There Are Bugs In My What? Everyday Items Made With Insects

It’s not fun to think about, but bugs are everywhere. You may think they’re just confined to backyards and other outdoorsy areas or even find the occasional creepy-crawler in your home, but they’re more present than that. Take mac and cheese, for example. It’s a classic comfort food — but every box is home to hundreds of insect fragments. Got a favorite red lipstick? There are most likely bugs in that, too. We hate to ruin pizza for you, but a classic slice can have several bug parts in the sauce alone. 

While it might make you cringe, the U.S. Food and Drug Administration has deemed these products totally safe due to the fact that some ingredients are grown, harvested or processed where there are just too many bugs to control. If you’ve got a strong stomach or are just curious to find out exactly how much bugs are allowed in your everyday items, read on. 

Tomato Sauce 

If you like a saucy spaghetti or a slice of pizza, here’s some bad news for you: the FDA allows an average of 30 or more fly eggs per 100 grams of your favorite tomato sauce.

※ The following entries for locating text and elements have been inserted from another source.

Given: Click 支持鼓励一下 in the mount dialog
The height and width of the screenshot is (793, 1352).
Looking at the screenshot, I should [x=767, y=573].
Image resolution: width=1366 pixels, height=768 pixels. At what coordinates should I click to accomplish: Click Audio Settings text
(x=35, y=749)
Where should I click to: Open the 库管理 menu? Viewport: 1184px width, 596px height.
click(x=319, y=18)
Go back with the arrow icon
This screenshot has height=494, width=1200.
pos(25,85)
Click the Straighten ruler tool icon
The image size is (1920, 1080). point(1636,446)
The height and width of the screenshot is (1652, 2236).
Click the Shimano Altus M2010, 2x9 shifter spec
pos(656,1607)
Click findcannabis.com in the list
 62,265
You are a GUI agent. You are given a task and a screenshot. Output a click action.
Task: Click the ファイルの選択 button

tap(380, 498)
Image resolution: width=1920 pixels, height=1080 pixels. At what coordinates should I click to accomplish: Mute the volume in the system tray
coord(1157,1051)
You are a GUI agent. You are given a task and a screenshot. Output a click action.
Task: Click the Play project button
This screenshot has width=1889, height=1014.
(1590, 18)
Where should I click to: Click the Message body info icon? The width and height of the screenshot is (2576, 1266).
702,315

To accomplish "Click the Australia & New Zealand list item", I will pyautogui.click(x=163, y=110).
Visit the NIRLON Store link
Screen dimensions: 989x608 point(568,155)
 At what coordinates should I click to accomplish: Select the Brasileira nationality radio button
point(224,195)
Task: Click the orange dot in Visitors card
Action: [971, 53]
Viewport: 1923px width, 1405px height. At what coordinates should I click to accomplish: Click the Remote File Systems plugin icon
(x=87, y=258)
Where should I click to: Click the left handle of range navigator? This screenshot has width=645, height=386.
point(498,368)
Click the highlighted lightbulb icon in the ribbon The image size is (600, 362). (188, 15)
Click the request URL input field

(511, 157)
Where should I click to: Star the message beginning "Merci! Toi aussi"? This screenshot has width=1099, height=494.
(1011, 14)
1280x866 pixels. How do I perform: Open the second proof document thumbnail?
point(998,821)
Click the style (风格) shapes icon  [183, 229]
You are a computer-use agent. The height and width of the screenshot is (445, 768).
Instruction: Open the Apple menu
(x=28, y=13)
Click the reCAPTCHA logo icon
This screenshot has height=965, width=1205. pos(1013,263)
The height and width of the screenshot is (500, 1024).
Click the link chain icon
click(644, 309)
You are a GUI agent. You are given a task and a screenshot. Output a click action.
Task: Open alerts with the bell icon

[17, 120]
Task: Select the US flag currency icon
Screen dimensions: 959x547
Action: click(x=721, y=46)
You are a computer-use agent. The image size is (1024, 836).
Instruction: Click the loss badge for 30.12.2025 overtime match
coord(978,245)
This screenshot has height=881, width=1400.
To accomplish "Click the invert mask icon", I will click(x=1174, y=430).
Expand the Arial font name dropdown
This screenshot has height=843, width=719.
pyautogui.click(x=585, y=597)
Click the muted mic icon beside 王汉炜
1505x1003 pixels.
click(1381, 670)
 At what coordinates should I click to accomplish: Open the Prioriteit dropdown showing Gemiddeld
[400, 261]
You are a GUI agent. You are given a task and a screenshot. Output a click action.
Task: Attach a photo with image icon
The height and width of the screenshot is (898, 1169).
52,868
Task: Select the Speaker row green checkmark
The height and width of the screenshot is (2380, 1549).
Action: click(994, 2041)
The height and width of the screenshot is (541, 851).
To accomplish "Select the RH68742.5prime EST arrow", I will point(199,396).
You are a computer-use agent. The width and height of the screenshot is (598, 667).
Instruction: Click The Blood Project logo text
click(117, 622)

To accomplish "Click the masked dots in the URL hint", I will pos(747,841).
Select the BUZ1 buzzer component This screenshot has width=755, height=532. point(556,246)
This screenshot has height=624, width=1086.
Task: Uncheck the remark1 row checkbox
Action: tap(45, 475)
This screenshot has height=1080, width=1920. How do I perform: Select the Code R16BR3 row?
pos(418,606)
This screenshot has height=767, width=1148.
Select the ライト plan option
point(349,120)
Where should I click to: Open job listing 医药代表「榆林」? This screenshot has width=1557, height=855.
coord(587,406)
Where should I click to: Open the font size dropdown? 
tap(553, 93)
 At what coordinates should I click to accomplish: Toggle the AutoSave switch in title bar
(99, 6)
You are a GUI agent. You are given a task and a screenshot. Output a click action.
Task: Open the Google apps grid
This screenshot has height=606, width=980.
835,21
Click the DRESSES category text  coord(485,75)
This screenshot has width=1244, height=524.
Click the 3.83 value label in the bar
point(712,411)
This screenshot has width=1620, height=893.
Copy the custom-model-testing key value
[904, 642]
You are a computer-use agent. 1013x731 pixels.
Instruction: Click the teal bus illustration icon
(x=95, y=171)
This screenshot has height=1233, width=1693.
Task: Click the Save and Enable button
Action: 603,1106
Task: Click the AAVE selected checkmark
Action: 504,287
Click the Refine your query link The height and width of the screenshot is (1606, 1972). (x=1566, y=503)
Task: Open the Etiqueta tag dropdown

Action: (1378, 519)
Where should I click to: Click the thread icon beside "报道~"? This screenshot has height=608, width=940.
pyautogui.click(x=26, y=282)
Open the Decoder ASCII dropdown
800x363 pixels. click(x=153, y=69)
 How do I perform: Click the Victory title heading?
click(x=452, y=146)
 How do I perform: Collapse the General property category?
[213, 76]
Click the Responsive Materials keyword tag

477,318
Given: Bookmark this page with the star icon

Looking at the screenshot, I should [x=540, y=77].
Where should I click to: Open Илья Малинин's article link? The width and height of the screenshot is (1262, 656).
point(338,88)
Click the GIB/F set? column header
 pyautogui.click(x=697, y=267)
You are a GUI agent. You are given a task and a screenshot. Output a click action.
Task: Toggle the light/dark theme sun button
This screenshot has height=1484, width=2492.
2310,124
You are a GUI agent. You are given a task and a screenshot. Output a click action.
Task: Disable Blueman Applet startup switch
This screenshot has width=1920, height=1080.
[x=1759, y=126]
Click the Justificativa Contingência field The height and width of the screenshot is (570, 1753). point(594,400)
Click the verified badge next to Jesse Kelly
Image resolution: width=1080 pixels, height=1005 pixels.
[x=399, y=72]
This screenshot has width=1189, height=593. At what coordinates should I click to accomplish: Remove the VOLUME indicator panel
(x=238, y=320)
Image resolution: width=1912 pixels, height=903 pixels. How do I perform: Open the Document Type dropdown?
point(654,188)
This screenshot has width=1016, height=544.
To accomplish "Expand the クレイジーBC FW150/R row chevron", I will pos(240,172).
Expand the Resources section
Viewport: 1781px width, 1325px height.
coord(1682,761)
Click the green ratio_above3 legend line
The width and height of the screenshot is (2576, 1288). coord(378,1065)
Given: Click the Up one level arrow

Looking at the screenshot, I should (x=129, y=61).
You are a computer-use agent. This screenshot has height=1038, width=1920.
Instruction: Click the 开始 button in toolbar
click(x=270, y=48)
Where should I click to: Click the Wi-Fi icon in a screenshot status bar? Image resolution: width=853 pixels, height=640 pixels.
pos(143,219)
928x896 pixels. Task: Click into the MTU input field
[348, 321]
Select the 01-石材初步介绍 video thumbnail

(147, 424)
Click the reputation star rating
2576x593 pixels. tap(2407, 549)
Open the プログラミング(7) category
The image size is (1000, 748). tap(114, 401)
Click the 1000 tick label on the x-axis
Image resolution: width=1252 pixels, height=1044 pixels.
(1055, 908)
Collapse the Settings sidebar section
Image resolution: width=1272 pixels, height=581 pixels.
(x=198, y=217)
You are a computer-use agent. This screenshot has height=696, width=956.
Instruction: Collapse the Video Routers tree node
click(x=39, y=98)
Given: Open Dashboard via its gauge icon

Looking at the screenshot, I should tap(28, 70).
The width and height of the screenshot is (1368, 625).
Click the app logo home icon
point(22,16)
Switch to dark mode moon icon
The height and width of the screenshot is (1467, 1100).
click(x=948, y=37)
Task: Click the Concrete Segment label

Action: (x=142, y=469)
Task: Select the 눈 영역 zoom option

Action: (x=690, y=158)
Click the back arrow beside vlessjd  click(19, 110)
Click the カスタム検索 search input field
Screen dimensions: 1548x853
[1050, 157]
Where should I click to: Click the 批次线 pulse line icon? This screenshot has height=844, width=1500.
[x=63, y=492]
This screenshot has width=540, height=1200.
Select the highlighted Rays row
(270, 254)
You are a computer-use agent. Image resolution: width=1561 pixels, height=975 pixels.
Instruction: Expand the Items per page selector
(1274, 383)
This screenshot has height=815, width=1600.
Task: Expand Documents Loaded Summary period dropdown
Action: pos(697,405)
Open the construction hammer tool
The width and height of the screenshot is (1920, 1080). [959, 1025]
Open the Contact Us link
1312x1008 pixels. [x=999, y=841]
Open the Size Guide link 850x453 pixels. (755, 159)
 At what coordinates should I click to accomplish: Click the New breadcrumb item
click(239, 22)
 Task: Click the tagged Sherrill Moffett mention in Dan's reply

And it’s not just tomato sauce — canned tomatoes, tomato paste, ketchup and tomato juice can be made with fly and maggot parts and still be considered safe. Sounds delicious, right? 

Peanut Butter 

What’s better than a classic PB&J? Maybe a PB&J without insect fragments. Unfortunately, a 16-ounce jar of peanut butter can have up to 136 insect parts — we’re talking heads, wings, legs and bodies — before it’s deemed contaminated. 

Red Lipstick

Unlike some food items, red lipstick is one of the products where bugs are used on purpose. Dead cochineal bugs are crushed, releasing a vibrant red hue to be mixed into lipsticks, blushes and even some food items like strawberry yogurt. You’ll know these critters are in your products if you see cochineal extract, crimson lake, carmine lake or natural red 4 on the ingredient list. 

Glazed Candies

Anyone with a sweet tooth should be on the lookout for confectioner’s glaze. Made from the excreted resin of the lac bug, it’s used on candies like Junior Mints, malt balls, candy corn and jelly beans to give them that classic shiny finish — and it turns out candy isn’t its only use. You can also find this shellac as a wood finish, primer and as the coating on most pharmaceutical pills. 


This may come as bad news for pasta lovers, but the FDA allows an average of 225 insect fragments or more per 225 grams of pasta (one bug bit per gram!) — but pasta itself isn’t the culprit. It’s the wheat. In the process of turning wheat kernels into wheat flour for pasta (or bread or pizza), the FDA allows 32 or more insect-damaged kernels per 100 grams and an average of 75 or more insect fragments per 50 grams. 

Seasonings and Spices

No meal is complete without a sprinkle of seasoning and spices — and a dash of insect wings? Ground cinnamon can have an average of 400 or more insect fragments per 50 grams, ground oregano can have an average of 1250 or more insect fragments per 10 grams and ground pepper can have an average of 475 or more insect fragments per 50 grams. Bon appetit!